BEGIN INPUT
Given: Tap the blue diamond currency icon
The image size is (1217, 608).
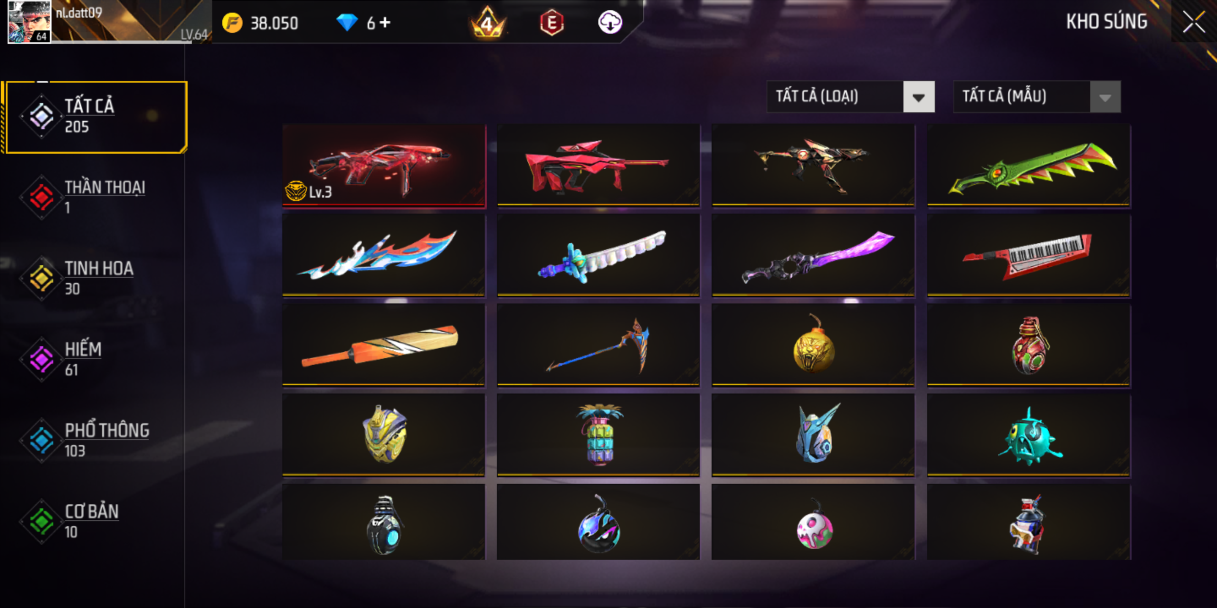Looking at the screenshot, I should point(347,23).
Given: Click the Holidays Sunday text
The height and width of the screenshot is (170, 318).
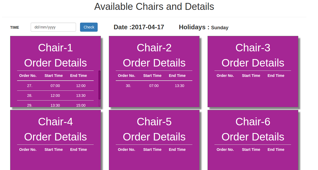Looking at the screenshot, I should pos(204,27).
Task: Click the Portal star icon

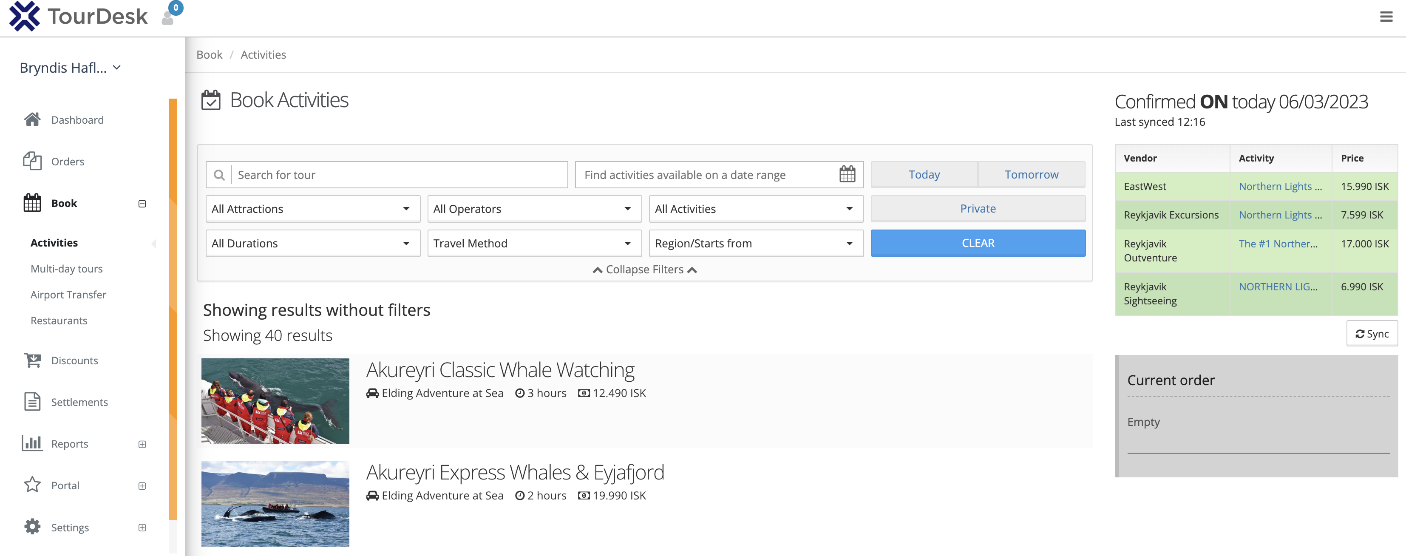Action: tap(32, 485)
END INPUT
- [ASSIGNED TASK]
Your answer must be the exact lines from the one containing "The height and" through the last line of the records above, with both included and no pictures.

- [SOLUTION FOR THIS EXERCISE]
The height and width of the screenshot is (170, 318).
Looking at the screenshot, I should pos(204,27).
Task: Click the Portal star icon

Action: tap(32, 485)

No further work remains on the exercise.